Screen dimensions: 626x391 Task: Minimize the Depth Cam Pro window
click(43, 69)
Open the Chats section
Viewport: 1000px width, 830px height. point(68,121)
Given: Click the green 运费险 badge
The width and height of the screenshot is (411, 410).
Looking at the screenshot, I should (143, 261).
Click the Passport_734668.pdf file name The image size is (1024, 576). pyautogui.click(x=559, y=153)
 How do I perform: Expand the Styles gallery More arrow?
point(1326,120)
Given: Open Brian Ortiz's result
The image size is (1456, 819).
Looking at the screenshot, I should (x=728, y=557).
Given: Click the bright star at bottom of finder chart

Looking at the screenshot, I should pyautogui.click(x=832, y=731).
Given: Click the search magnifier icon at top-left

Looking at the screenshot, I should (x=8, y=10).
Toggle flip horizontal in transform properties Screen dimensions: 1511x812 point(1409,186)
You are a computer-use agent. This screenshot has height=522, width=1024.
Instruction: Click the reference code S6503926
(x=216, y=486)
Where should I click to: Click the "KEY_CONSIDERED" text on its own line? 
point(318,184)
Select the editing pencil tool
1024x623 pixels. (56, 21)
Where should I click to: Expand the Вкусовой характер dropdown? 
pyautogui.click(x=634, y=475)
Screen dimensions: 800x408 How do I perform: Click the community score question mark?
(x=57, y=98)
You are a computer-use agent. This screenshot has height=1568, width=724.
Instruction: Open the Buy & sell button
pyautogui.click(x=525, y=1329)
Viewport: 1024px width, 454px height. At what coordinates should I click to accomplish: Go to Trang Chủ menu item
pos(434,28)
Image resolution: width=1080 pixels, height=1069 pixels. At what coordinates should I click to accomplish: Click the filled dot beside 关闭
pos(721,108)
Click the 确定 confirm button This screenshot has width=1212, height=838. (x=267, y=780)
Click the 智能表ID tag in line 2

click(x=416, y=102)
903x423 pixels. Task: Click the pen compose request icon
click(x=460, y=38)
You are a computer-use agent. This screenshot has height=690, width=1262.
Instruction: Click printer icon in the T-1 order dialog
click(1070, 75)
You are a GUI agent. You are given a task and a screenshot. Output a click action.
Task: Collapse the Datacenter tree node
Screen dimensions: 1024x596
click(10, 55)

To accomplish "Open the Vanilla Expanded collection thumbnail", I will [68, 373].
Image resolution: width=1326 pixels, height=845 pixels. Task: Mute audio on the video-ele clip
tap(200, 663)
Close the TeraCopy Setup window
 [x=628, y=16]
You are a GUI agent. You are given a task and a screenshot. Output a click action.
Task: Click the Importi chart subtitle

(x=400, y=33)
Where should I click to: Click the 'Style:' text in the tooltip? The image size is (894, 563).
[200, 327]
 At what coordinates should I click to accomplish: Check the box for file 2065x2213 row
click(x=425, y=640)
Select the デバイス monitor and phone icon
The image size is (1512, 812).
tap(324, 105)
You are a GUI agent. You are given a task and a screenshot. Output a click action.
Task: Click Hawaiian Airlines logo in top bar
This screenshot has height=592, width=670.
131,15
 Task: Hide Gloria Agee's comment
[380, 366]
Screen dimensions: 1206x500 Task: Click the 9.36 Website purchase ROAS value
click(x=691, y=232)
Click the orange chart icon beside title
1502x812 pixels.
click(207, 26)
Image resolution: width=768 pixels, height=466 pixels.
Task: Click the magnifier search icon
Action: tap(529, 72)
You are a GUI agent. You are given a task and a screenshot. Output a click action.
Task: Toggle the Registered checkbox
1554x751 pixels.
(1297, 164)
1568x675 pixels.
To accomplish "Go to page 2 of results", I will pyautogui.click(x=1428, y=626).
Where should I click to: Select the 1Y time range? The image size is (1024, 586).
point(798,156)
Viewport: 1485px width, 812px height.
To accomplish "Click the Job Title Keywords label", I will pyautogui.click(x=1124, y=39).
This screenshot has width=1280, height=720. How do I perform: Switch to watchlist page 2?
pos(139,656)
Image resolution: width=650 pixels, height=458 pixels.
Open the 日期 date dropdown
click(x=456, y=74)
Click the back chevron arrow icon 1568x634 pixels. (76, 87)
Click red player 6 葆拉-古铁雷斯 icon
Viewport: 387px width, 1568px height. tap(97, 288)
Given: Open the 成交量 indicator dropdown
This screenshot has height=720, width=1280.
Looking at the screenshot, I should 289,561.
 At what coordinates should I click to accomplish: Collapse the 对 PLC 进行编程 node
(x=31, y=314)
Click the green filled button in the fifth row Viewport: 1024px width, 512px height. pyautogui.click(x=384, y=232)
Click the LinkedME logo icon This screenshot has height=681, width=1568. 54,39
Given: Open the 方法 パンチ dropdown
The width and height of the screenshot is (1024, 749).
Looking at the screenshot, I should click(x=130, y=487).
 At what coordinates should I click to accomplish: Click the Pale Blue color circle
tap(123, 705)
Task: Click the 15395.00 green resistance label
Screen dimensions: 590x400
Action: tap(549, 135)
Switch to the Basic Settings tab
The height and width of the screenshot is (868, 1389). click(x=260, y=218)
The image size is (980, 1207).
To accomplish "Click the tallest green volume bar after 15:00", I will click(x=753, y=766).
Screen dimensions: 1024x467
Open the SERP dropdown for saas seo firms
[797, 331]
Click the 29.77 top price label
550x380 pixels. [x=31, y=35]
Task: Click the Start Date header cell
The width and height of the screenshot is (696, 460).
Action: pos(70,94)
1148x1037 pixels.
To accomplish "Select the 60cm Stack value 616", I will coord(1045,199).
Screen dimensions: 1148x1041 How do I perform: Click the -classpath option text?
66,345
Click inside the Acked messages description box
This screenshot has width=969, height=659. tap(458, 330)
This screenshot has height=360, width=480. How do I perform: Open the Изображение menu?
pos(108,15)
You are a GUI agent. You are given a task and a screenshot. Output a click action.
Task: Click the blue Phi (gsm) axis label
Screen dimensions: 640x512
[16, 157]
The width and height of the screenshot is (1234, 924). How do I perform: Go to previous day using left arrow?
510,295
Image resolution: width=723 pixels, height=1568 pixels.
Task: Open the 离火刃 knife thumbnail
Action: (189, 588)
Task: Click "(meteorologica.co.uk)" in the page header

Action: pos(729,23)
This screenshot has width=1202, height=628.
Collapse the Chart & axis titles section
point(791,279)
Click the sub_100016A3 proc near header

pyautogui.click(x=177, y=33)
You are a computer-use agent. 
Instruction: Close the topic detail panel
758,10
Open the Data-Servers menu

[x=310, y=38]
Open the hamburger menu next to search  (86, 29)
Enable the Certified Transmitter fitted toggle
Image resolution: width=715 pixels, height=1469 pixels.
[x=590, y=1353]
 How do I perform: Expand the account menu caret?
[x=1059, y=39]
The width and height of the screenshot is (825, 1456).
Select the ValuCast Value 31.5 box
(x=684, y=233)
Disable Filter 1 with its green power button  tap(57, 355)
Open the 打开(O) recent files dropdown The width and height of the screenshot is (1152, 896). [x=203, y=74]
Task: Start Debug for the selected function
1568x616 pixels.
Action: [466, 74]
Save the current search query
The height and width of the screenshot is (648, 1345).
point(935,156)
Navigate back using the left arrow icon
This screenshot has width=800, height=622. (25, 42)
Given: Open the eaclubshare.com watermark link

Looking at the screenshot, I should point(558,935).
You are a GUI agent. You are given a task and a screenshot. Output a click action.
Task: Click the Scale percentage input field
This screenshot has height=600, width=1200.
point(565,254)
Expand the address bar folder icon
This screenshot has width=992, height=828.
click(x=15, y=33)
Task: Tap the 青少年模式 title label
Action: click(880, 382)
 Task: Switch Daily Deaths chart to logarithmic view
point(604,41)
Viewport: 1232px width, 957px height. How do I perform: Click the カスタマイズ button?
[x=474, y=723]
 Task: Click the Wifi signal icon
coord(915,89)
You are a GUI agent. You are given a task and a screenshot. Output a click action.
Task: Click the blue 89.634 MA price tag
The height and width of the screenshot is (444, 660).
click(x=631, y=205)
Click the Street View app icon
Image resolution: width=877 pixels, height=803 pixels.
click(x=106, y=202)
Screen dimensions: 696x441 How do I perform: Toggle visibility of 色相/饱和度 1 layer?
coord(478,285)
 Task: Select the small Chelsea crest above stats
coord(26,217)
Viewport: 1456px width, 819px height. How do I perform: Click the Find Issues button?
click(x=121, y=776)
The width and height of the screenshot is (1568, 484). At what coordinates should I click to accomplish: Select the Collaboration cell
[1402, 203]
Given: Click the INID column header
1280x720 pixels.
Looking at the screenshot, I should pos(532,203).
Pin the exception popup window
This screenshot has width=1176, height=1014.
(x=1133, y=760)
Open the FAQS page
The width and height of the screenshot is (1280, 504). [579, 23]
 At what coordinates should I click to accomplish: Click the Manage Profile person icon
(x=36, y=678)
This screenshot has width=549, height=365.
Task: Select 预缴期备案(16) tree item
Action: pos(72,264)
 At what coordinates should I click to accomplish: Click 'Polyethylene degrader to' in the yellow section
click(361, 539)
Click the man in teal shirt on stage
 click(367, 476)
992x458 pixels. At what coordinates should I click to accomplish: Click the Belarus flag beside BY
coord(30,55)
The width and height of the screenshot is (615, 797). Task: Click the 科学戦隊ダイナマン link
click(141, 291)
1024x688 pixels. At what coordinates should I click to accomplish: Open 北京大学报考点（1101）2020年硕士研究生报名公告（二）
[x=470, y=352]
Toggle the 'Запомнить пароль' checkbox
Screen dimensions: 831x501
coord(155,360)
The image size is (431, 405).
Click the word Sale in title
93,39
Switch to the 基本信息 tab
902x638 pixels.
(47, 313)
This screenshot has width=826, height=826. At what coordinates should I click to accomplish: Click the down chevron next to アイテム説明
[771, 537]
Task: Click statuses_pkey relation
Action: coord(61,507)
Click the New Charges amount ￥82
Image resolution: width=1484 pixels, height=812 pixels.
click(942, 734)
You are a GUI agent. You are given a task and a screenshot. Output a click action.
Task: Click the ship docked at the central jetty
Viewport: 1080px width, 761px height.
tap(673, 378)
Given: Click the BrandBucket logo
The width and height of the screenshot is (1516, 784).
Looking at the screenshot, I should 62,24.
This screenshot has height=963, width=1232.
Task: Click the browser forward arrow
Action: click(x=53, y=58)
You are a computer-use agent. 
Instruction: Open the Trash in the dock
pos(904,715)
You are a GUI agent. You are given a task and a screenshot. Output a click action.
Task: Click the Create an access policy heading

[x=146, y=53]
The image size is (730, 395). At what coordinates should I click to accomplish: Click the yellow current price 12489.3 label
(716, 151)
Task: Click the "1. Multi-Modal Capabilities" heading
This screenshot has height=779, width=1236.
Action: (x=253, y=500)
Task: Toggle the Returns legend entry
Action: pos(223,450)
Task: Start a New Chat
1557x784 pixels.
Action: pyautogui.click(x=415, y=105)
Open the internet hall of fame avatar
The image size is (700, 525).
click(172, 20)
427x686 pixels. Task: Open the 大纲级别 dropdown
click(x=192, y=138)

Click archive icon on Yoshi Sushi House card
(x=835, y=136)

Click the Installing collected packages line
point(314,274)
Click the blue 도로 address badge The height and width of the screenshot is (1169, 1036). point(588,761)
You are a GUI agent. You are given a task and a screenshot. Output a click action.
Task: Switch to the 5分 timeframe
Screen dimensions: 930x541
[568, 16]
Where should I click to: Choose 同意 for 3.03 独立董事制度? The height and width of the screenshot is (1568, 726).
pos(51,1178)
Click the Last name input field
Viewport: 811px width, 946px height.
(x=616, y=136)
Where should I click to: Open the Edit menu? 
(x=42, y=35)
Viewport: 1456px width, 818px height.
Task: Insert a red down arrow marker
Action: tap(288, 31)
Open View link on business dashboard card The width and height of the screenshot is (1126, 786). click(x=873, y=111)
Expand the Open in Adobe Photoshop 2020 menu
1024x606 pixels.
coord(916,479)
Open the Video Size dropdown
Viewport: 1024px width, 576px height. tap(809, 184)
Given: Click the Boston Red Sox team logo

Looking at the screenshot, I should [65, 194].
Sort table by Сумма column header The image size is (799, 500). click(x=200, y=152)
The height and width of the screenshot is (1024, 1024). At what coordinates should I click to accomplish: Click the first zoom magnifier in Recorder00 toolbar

• ASSIGNMENT:
Among the lines of the listing, count those holding the string "badge" and reply with the count only.

• TASK OUTPUT:
2